The story starts with kids being left home alone on Christmas Eve (their firefighter dad is dead and their nurse mom has to pull an emergency shift), while Santa’s CG elves are fuzzy, squeaky, and distinctly Mogwai-ish. But the Columbus joint this most resembles is the 1987 debut Adventures In Babysitting. Both films involve kids set loose on the night-time streets of Chicago, dealing with a domino effect of little disasters and racing against time to get home. Although to be fair, Adventures… didn’t feature flying reindeer, or Kurt Russell turning into sparkly dust and whooshing down chimneys.

7. My Fair Lady

Photo: Netflix
Photo: Netflix

Imdb score: 7.8/10

The great long run stage musical made by Lerner & Loewe and Herman Levin) out of the wit of Bernard Shaw’s old play, “Pygmalion,” has now been transformed into a stunningly effective screen entertainment. “My Fair Lady” in Technicolor and Super Panavision 70 must clean up for Warners. It has riches of story, humor, acting and production values far beyond the average big picture. It is Hollywood at its best, Jack L. Warner’s career capstone and a film that will go on without now-foreseeable limits of a playoff in reserved seat policy and world rentals.

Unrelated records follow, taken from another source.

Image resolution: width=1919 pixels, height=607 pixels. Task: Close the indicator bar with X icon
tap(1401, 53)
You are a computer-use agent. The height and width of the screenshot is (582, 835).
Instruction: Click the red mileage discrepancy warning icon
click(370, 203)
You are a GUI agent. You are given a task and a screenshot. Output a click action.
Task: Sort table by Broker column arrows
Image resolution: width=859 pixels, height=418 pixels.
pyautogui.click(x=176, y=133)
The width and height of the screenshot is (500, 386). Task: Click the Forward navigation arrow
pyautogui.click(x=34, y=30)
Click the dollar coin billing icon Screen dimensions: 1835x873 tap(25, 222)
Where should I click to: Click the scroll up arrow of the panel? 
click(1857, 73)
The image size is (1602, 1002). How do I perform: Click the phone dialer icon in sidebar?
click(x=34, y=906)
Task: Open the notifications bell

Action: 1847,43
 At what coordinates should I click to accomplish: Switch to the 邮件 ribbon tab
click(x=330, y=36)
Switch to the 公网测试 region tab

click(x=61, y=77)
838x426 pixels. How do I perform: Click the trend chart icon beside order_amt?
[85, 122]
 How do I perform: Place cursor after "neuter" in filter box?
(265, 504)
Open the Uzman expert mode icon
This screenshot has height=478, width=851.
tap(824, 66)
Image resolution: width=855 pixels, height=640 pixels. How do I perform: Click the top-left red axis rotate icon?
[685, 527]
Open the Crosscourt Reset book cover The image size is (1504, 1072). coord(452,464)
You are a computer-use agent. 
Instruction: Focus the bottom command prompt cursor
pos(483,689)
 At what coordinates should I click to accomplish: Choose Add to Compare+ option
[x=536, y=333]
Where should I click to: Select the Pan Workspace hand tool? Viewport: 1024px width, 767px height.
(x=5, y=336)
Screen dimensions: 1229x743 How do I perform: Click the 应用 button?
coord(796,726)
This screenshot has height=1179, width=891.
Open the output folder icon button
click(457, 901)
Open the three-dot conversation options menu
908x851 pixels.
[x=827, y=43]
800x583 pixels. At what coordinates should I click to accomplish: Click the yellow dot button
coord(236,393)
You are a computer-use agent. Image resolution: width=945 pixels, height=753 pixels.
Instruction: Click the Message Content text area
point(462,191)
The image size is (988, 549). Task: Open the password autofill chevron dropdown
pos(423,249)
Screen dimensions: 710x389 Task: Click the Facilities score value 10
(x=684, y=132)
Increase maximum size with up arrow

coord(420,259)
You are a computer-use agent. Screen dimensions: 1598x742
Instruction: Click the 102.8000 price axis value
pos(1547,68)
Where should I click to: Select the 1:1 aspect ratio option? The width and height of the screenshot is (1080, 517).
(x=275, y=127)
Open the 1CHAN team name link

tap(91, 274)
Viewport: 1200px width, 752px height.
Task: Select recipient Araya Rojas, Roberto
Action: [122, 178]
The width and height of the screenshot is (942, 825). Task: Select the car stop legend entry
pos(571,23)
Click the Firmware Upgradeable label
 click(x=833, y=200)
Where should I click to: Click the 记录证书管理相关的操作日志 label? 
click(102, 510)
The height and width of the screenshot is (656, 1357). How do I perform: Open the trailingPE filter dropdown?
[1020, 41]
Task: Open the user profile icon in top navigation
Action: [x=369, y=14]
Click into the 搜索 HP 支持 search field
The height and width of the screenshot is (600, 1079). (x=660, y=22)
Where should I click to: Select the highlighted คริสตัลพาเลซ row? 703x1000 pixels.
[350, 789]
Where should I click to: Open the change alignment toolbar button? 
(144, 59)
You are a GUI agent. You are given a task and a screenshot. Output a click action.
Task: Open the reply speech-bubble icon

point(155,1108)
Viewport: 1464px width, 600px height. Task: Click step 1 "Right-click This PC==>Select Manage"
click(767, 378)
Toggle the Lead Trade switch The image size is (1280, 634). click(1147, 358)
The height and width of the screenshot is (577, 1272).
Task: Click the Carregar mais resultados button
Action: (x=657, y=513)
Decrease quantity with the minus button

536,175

Care and planning shine in every detail and thus cast a glow around the name of director George Cukor. Of course, the original staging genius of Moss Hart cannot be overlooked as a blueprint for success. But like all great films “My Fair Lady” represents a team of talents. The delicate task of proper apportionment of credits will draw different answers but this reviewer would rate Rex Harrison’s performance and Cecil Beaton’s design of costumes, scenery, and production as the two powerhouse contributions. Which, of course, in no way neglects appreciation of the master eye behind the camera, to wit, Harry Stradling, according to Variety.

This is a man-bullies-girl plot with story novelty. An unorthodox musical without a kiss, the audience travels to total involvement with characters and situations on the rails of sharp dialog and business. The deft segues of dialog into lyrics are superb; especially in the case of Harrison. One can only guess the preparation and takes necessary to get the effect. Technical maps and paraphernalia incidents to Higgins scientific work in phonetics have been given much attention. It enhances the verbal obsessions of the Harrison role upon which all is based.

8. The Dig

Photo: Netflix
Photo: Netflix

Imdb score: 7/10

The Dig is actually not a very earthy film, though there is intelligence and sensitivity and a good deal of English restraint and English charm, thoroughly embodied by the fine leading performers Carey Mulligan and Ralph Fiennes. But the passions mostly stay buried, and the movie is disconcertingly structured in such a way that we are first asked to invest in these two intriguingly complex personalities, but then – just when their emotions might get disinterred – the focus shifts to a younger pair with more obvious romantic potential, played by Johnny Flynn and Lily James. Mulligan and Fiennes look like two characters who have been written out of their own soap opera. This doesn’t stop The Dig from being engaging, and with a beautiful sense of the landscape, according to The Guardian.

It is based on the true story of the sensational Sutton Hoo excavation in Suffolk on the eve of the second world war; an Anglo-Saxon burial ship was found by the self-taught working-class archaeologist Basil Brown, whose historic discovery the academic establishment instantly tried to appropriate, without credit. He had been hired by the local landowner and widow Edith Pretty, who had long nursed an instinct that there was something in the “mounds” on her property. The movie is vigorously adapted by screenwriter Moira Buffini from the 2007 novel by journalist and author John Preston – whose aunt Margaret Piggott was involved in the dig.